The law provides a definition for an oligarch and gives a body headed by the president — the National Security and Defence Council — the power to determine who meets the criteria.
‘Oligarchs’ — a small group of powerful people who control a country or an industry — would be forbidden from financing political parties or taking part in privatisations. Many of these people built their wealth and power following the 1991 Ukrainian independence referendum, which saw the country transition to a market economy with the rapid privatisation of state-owned assets.
Top officials, including the president, prime minister and head of the central bank, would also be required to declare any dealings they had with them.
Zelenskiy, a former TV comic, says it is necessary to protect the country from powerful businessmen who have corrupted its political system for decades. His critics, however, say they fear it will be applied selectively to concentrate more power in his own hands.
“Thanks to the anti-oligarch law, Ukraine gets a historic chance to build a civilised and clean relationship between big business and the state,” Zelenskiy said.

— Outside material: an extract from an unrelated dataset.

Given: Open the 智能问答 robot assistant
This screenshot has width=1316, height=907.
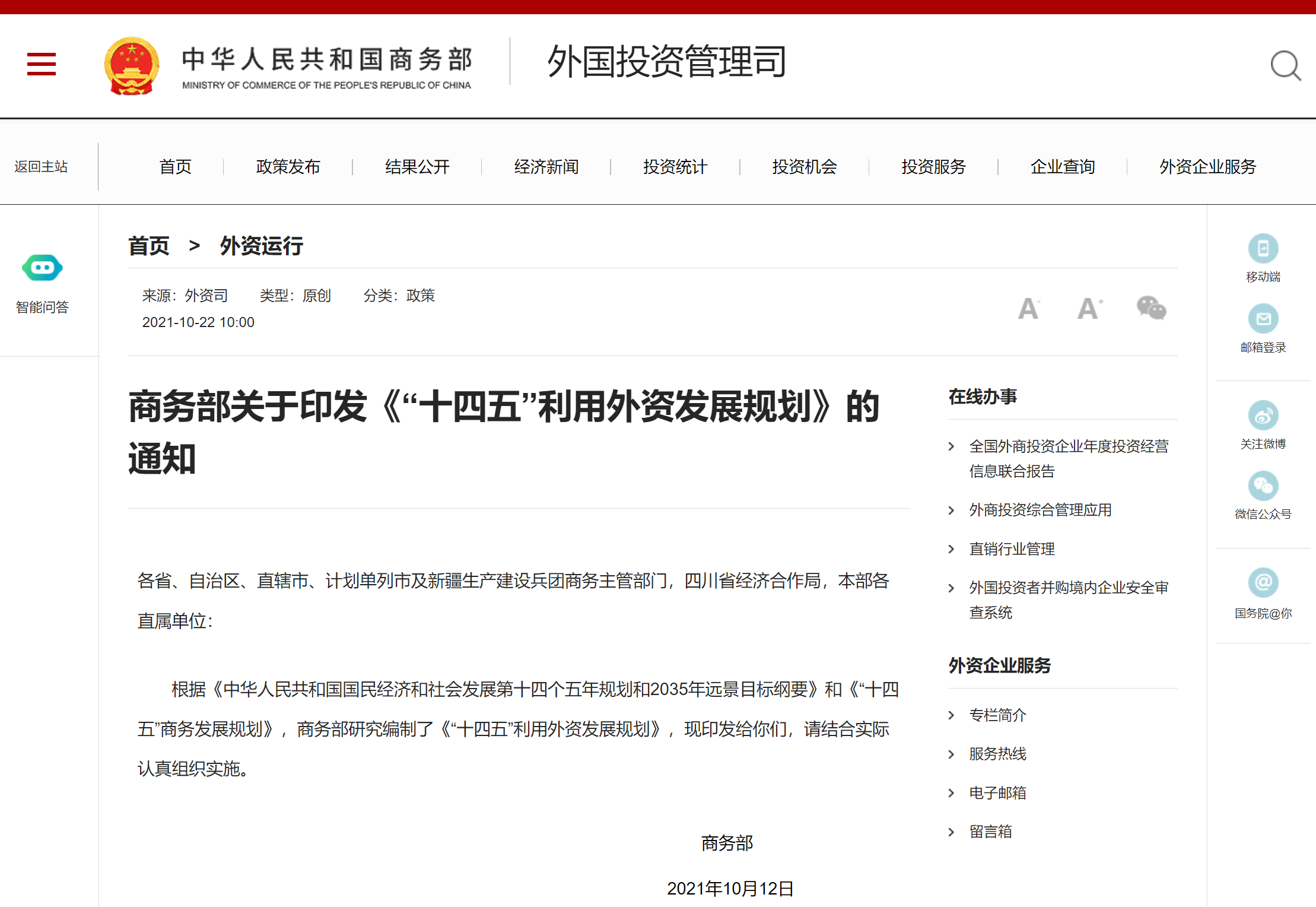Looking at the screenshot, I should [42, 268].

“Yes, many politicians do not like it. Yes, they want to live as before, working for the oligarchs. Yes, there was a lot of pressure on our deputies, a lot of intrigue and even blackmail. But the law was passed.”
The law passed a first reading in July. Thursday’s second reading, which passed with 279 votes in the 450-seat parliament, means it now goes to Zelenskiy for approval.
It’s been suggested that anger at the law could be behind an attempt to kill Serhiy Shefir, a top aide and close friend of the president. His car was pockmarked with at least 10 bullet holes on Wednesday in an attack by unidentified assailants as he travelled between two villages outside the capital Kyiv.
Shefir managed to escape unharmed, although his driver was badly wounded and hospitalised.
Police said in a statement they had opened a criminal case on suspicion of attempted murder, and saw three possible motives: an effort to pressure the country’s leadership, an attempt to destabilise the political situation, or an attack engineered by a foreign intelligence service.
“The purpose of this crime was not to scare, but to kill,” Denys Monastyrsky, Ukraine’s interior minister, said.
Zelenskiy won a landslide election in 2019, promising to fight corruption and curb the influence of tycoons who have dominated business, the media and politics since the end of the Soviet era. Opponents say he owes his own rise to the tycoon whose TV channel backed his earlier career.
Opposition lawmaker Oleksiy Goncharenko, from former President Petro Poroshenko’s party, said by giving a presidential body the authority to determine who is an oligarch, the law “creates huge scope for corruption.”
Kira Rudyk, the leader of the Voice party, added that the bill was designed “only to strengthen the power, strengthen the position of the president and make it so that he can, together with the National Security and Defence Council, actually decide who can have control over the media and who cannot”.